Pour le pouvoir syrien, qui sort renforcé par cette victoire, elle relève avant tout du symbole. « Cette récupération [de Palmyre sur Daech, NDRL] est une opération politique, médiatique vis-à-vis de l’opinion publique du régime de Bachar al-Assad », a mis en garde Annie Sartre-Fauriat de l’Unesco. « Le reflux de Daech aujourd’hui ne doivent pas faire oublier que le régime est le principal responsable du conflit et de ses 270.000 morts depuis cinq ans », a rappelé au même moment le porte-parole du Quai d’Orsay, Romain Nadal.

Syrie : à Palmyre, la victoire (médiatique) de Bachar al-Assad contre Daech

Une opération coûteuse

Selon Maamoun Abdelkarim 80% du site, dont l’Agora, les bains, le théâtre romain et les murailles de la cité, sont intacts ou légèrement endommagés. Les deux temples, les tours funéraires et le Lion d’Athena, une statue de 15 tonnes, font partie des 20% détruits. Ils ont été entièrement dynamités mais les pièces éparses pourraient être remontées.

« Avant la guerre, il restait seulement les quatre murs du temple de Bêl » précise Régis Vallet, archéologue au CNRS à l’origine avec deux collègues de la pétition pour la Défense du patrimoine irakien. « Les blocs ont explosé mais des techniciens pourraient tout à fait recoller les morceaux, remonter ce qui a été détruit par Daech ».

Quant aux éléments plus délicats, comme les sculptures des niches des tours funéraires et les pièces du musée de la ville, fortement endommagé et saccagé, tout dépend de la précision des archives.

Une vitrine dévastée et des statues abimées dans le musée de Palmyre, lundi 28 mars 2016 (AP/SIPA)

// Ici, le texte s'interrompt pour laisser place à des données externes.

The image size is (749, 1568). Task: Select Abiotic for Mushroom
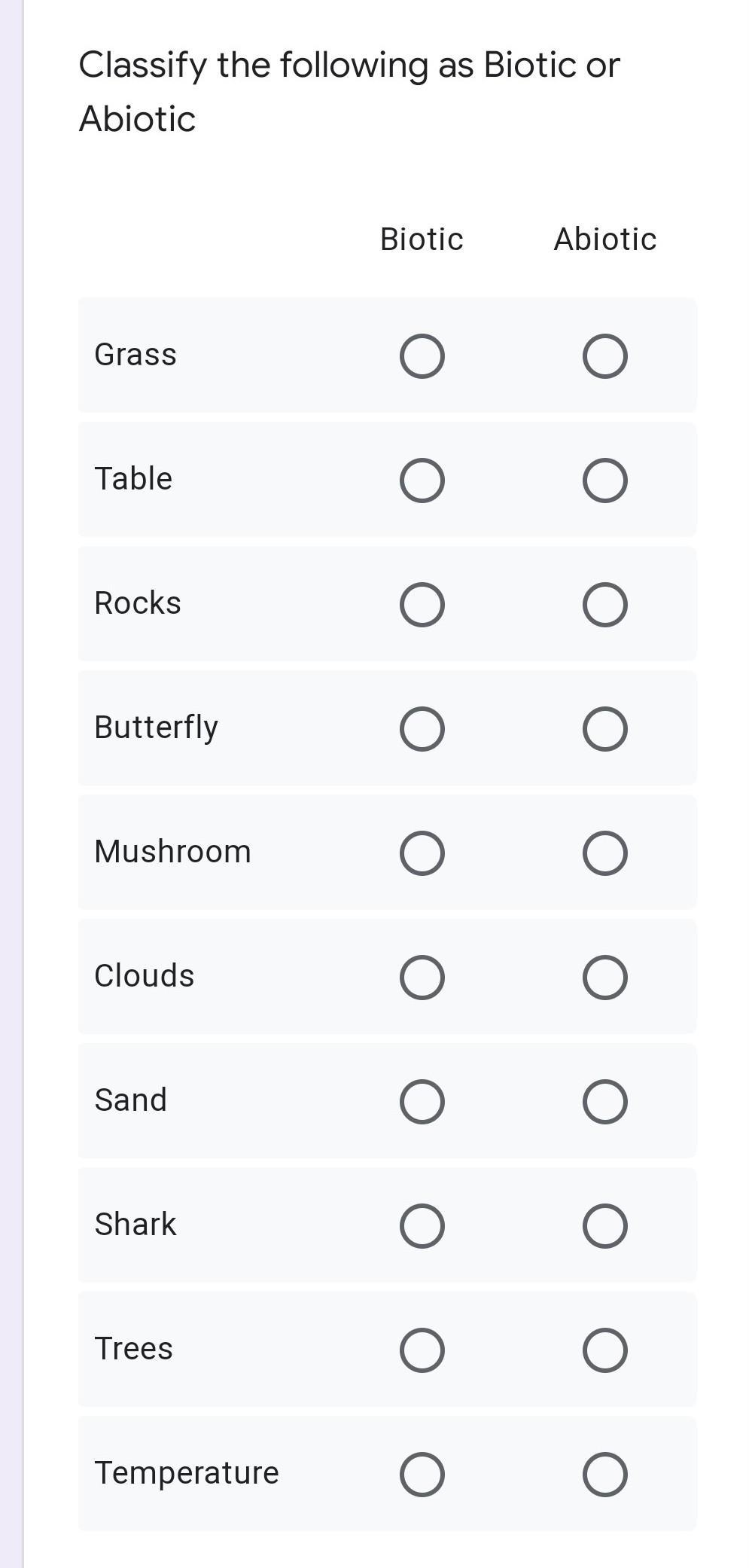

« Avec la photogramétrie, les monuments sont enregistrés en 3D. Il suffit de transmettre le document à un tailleur de pierre ». Encore faut-il que ces documents existent et, si tel est le cas, que la restauration s’effectue avec le soin et le temps nécessaires. « Mais Maamour Abdelkarim, dont je tiens à souligner l’honnêteté et avec qui je partage la joie de la libération du site, semble envisager des restaurations plus importantes » poursuit Régis Vallet. Or selon lui :

« Dans l’état actuel de la Syrie, c’est complètement exclu. En outre, cela coûterait des dizaines de millions d’euros ».

Vers un « Palmyreland » ?

Certains craignent de voir construire une sorte de parc d’attraction sur les ruines, un « Palmyreland  » à la gloire de Bachar, où des bâtiments entiers seraient reconstruits ou « réinventés » à la manière de Viollet-le Duc au XIXe siècle avec les constructions médiévales. Mais à cette époque, l’Unesco n’existait pas et l’opinion internationale n’avait aucun poids. « Je n’ai pas d’inquiétude. Ce n’est pas envisageable », veut croire Régis Vallet.

L’état du site avant le saccage de Daech n’a rien à voir non plus avec les quartiers historiques, comme à Dresde ou Varsovie, détruits pendant la Seconde Guerre mondiale puis reconstruits ultérieurement à l’identique.

« Hormis quelques remarquables constructions, Palmyre était un champ de ruines » rappelle Dominique Fernandez, membre de l’Académie française et auteur de « Adieu, Palmyre » avec le photographe Ferrante Ferranti (*) :

« On ne va pas reconstruire des ruines. »

Claire Fleury

(*) « Adieu, Palmyre », éditions Philippe Rey, mars 2016.